Según Meyer, la fuente del sentimiento musical es esta tensión en suspenso de la música (que surge de nuestras expectativas no cumplidas). Mientras que las teorías anteriores de la música se centraban en la forma en que un sonido se refiere al mundo real de las experiencias y las imágenes (su significado «connotativo»), Meyer argumenta que las emociones que encontramos en la música vienen del despliegue de los sucesos en la propia música. Este «significado consagrado» surge de los patrones que la sinfonía invoca y luego ignora, de la ambigüedad que esto crea dentro de su propia forma. «Para la mente humana», escribe Meyer, «estos estados de duda y confusión son detestables.
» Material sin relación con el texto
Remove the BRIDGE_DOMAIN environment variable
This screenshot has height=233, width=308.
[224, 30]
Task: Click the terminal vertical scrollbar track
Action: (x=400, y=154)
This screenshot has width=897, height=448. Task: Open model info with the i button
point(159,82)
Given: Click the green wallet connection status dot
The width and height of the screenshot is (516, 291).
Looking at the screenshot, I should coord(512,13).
Cuando nos enfrentamos a ellos, la mente intenta resolverlos en claridad y certeza». Y así esperamos, expectantes, por la resolución en Mi mayor, por que se complete el patrón establecido por Beethoven. Esta expectación nerviosa, señala Meyer, «es la razón de ser de todo el pasaje; su propósito es, precisamente, retrasar la cadencia de la tónica». La incertidumbre crea el sentimiento. La música es una forma cuyo significado depende de su violación.»
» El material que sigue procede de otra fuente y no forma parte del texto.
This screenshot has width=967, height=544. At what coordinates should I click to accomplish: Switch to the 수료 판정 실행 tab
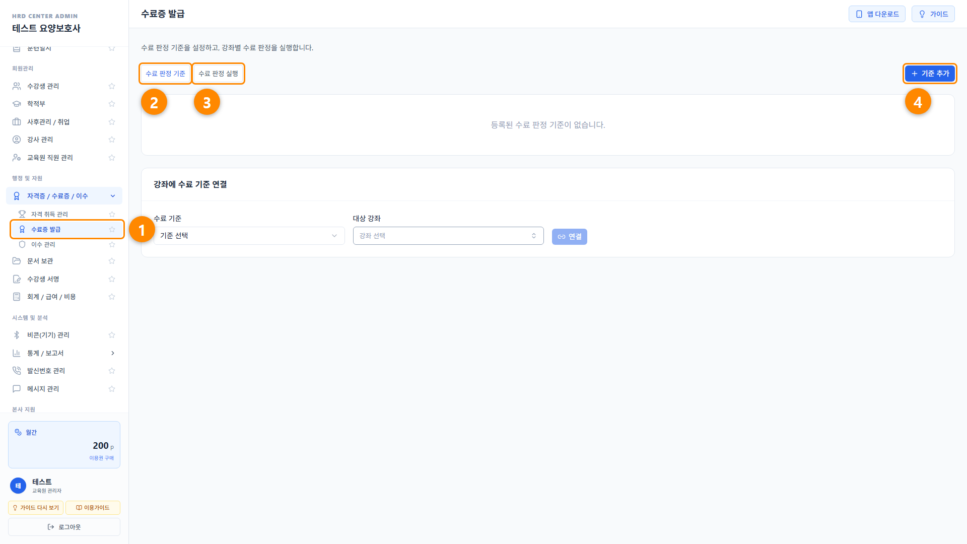click(218, 74)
En otras palabras, escuchar a Beethoven es la forma artística del «medio diálogo», es un estímulo sensorial que nos atrae, precisamente, por lo que no nos dice. La información es incompleta —no sabemos cuándo, exactamente, volverá la tónica, por lo que esperamos con entusiasmo su conclusión. Meyer aplicará luego este principio a todas las narraciones. Señaló, por ejemplo, que el momento de más suspenso de una película es también el momento del pico de imprevisibilidad. Estamos firmemente atentos porque no tenemos ni idea de lo que va a suceder después.